Na pandemia, vimos a tragédia acontecer diante de nossos olhos incrédulos: desprezo pela gravidade da doença, desrespeito com os mortos, luta incessante contra as medidas de isolamento, críticas mentirosas à funcionalidade das máscaras, propaganda de um remédio que sabidamente não funciona, e um atraso proposital na aquisição de vacinas, porque, afinal de contas, a pandemia é seu principal mecanismo de defesa. Ninguém melhor que seu desafeto Rodrigo Maia conseguiu expor isso ao fundamentar por que ignorava os pedidos de impeachment: “Temos de focar na pandemia”. Com foco na pandemia, meio milhão de brasileiros já morreram e o país que patina na marca de 10% da população adulta vacinada oferece um espetáculo diário tragicômico no Senado para “discutir a cloroquina”.

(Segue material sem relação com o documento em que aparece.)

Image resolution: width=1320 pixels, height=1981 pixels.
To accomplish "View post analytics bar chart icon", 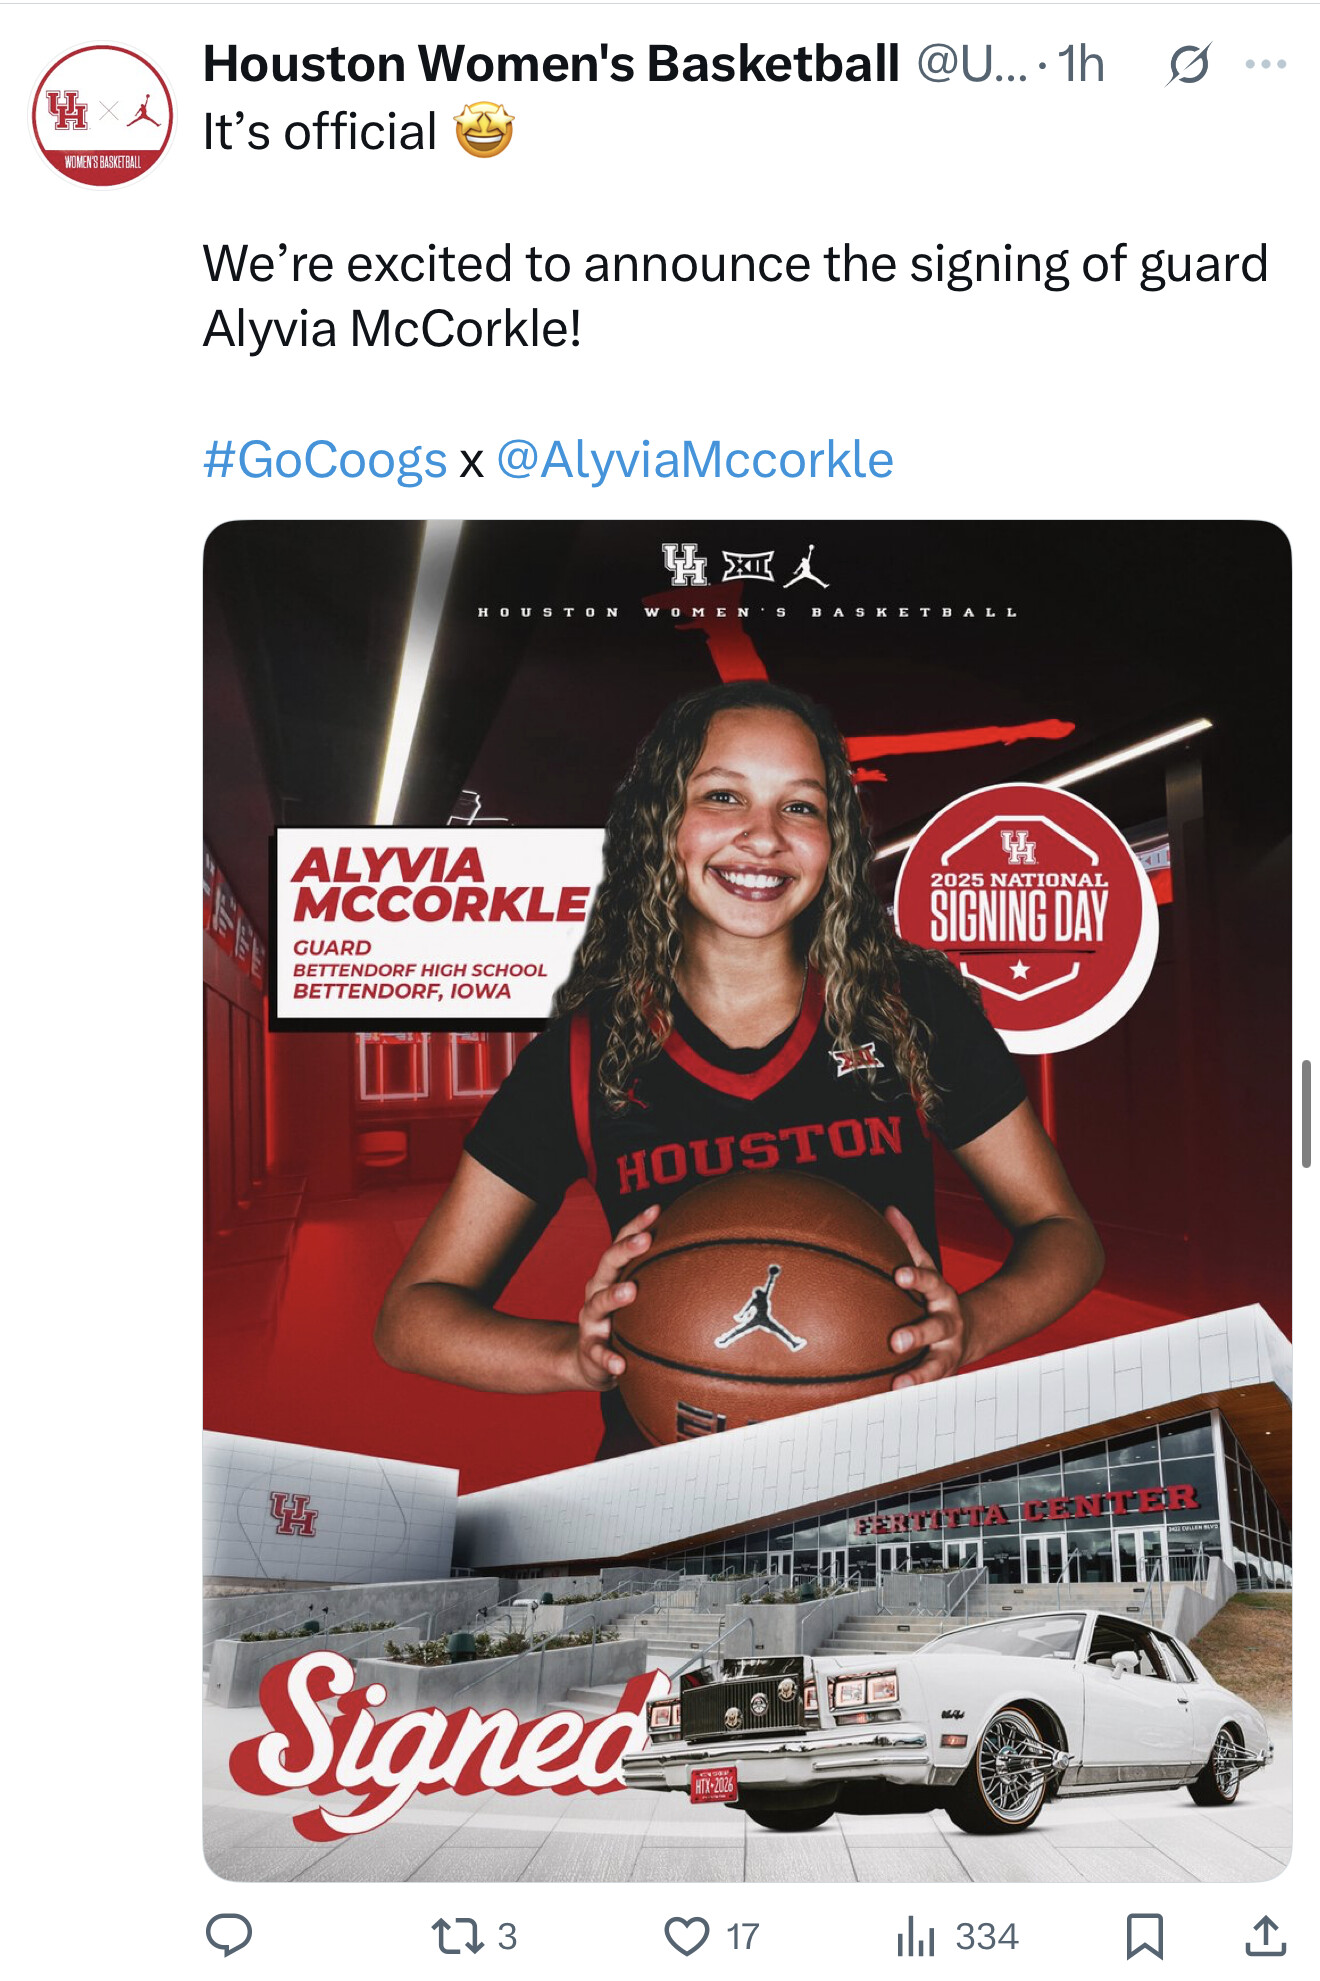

O que as instituições funcionando não perceberam é que o governo é a sua própria sombra; ele funciona no paralelo porque ele é o negativo das instituições. Ele não tem um “gabinete do ódio”; ele é um gabinete de ódio, porque o ódio é essencial para a política de destruição a qual nunca escondeu.
Dizem que eles são negacionistas, mas não é verdade. Negacionistas são os que se recusam a ver. Ou veem e se recusam a aceitar o que veem. Em States of denial (Polity Press, 2008), o sociólogo Stanley Cohen discute os estados de negação que levam as pessoas ao paradoxo de saber e ao mesmo tempo não saber. Para ele, mesmo as vítimas potenciais repletas de sinais de alerta costumam minimizar seus riscos, não acreditando que o impensável pode acontecer com elas. Veja o que diz Cohen sobre a situação dos judeus alemães às vésperas do Holocausto:
“O desdobramento da percepção da Solução Final pelos próprios judeus europeus tornou-se um protótipo de negação coletiva. Nos anos trinta, poucas pessoas levaram a retórica de Hitler a sério. O nazismo era visto como um fenômeno temporário, um retrocesso a ser suportado até que passasse. Na Alemanha, cada nova medida antijudaica, cada escalada da perseguição, era vista como a última. Mesmo quando os massacres começaram, os rumores, depois relatos confirmados e histórias de sobreviventes, eram todos descrentes. Laqueur enumera as negativas familiares: ‘são como pogroms tradicionais … apenas incidentes isolados, o trabalho de um comandante local … não pode ficar pior do que isso … Os alemães são cultos, isto é a Europa, não uma selva … isso não pode acontecer com pessoas inocentes …”
Os negacionistas somos nós.
Artigo publicado originalmente na Revista Cult.